A partire dall’autunno 2007 sono state messe a disposizione per gli agricoltori le prime piante di olivo delle varietà autoctone individuate nelle province di Modena, Parma, Piacenza e Reggio Emilia dai ricercatori operanti nell’ambito del progetto “Sviluppo dell’olivicoltura da olio nelle province emiliane”. Esse sono il risultato di una selezione delle vecchie piante ritrovate sul territorio scaturita dalle ricerche effettuate nell’ambito del progetto.

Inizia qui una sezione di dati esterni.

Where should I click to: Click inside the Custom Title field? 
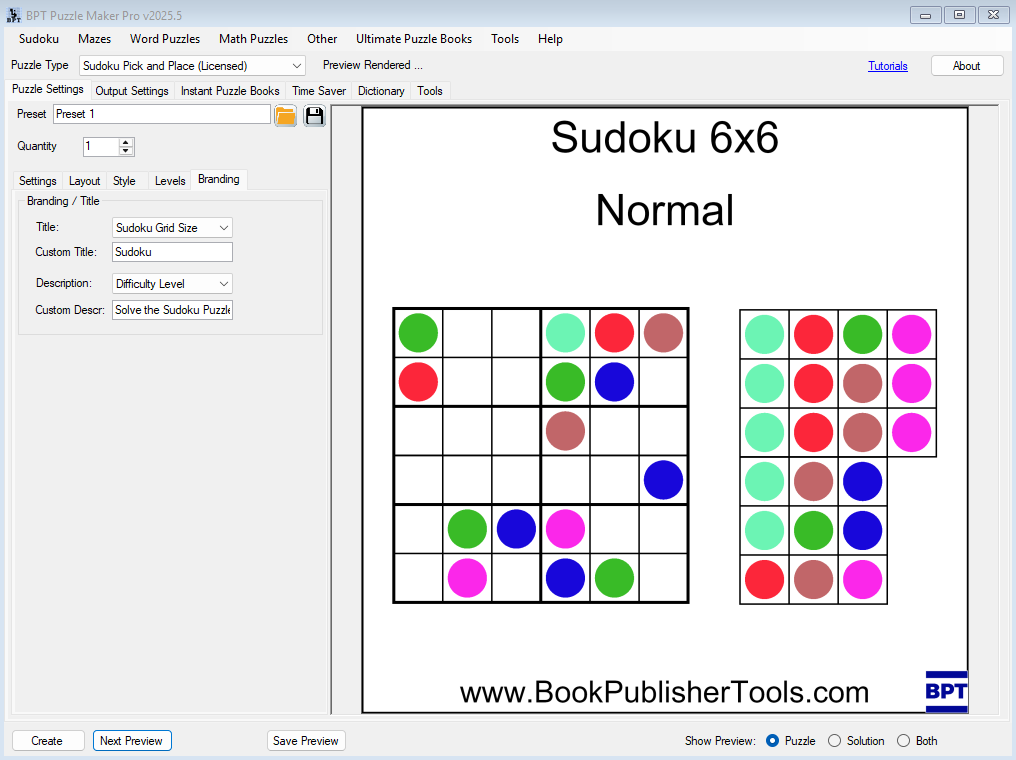click(171, 251)
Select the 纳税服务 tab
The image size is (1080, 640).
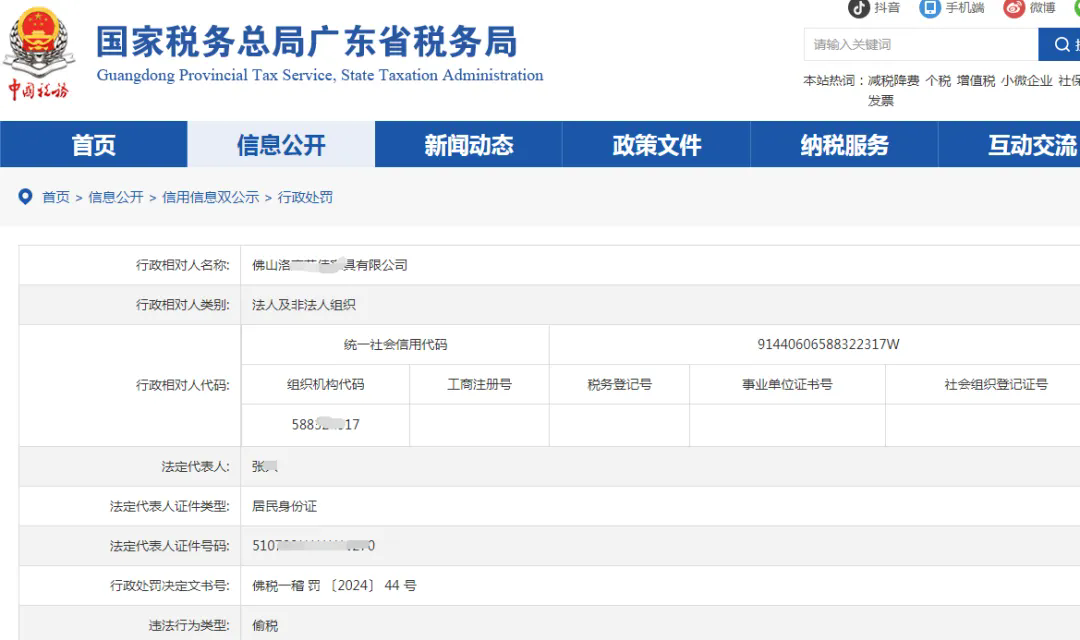[x=843, y=145]
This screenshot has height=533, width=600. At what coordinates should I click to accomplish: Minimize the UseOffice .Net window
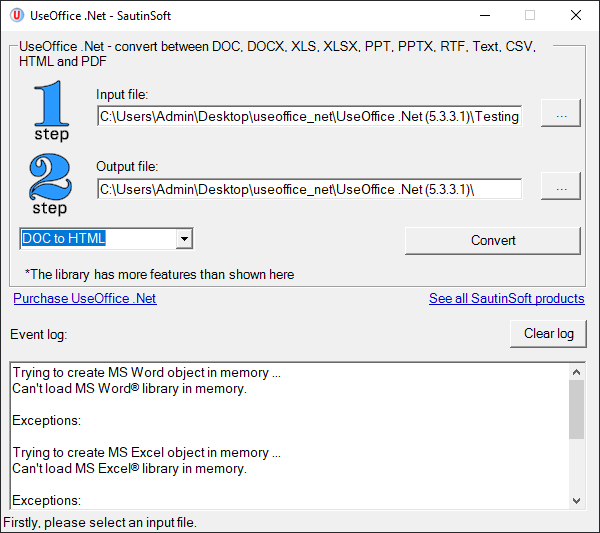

Al convegno interverranno docenti dell’Università Cattolica del Sacro Cuore di Piacenza, dell’Università di Parma, ricercatori del Cnr di Bologna. Saranno messe a confronto anche alcune esperienze di agricoltori impegnati nella coltura dell’olivo che, sottolinea l’assessore Poggioli, ha anche la caratteristica «di ben inserirsi nelle aree di collina come coltivazione che arricchisce il paesaggio, in particolare abbinato ai vigneti di lambrusco grasparossa e alle attività agrituristiche».

Il segreto è proteggere le piante dai venti del Nord
Nonostante l’Emilia costituisca una zona marginale di coltivazione dell’olivo, l’interesse per questa pianta sta diventando sempre più forte grazie al reperimento di piante secolari e al loro studio. Nuovi impianti stanno nascendo nelle province emiliane di Modena, Parma, Piacenza e Reggio Emilia e sono sempre più numerosi gli agricoltori interessati a questa coltura. Inoltre, la tecnica colturale dell’olivo non è impegnativa risultando peraltro complementare a quelle tipiche della zona (spesso colture erbacee).
La buona riuscita dell’impianto prevede la protezione della coltura dai venti freddi del Nord, quindi non tutti i versanti collinari sono idonei per l’olivo, ma solo quelli ben orientati. Bisogna anche considerare che il prodotto ottenuto da questa olivicoltura è un “prodotto di nicchia”, sano e salutare, come tale riconosciuto e apprezzato dal consumatore sempre più attento ai principi essenziali dell’alimentazione.
La prospettiva interessante è, quindi, quella di poter ottenere il marchio di Denominazione d’origine protetta (Dop) per un olio con caratteristiche organolettiche esclusive e ristrette al territorio emiliano. L’olivo come pianta rappresenta, nel contempo, una specie di elevato pregio paesaggistico, quindi può essere impiegato in parchi e aree adibite alla conservazione del territorio e alla rivalutazione del paesaggio tipico italiano.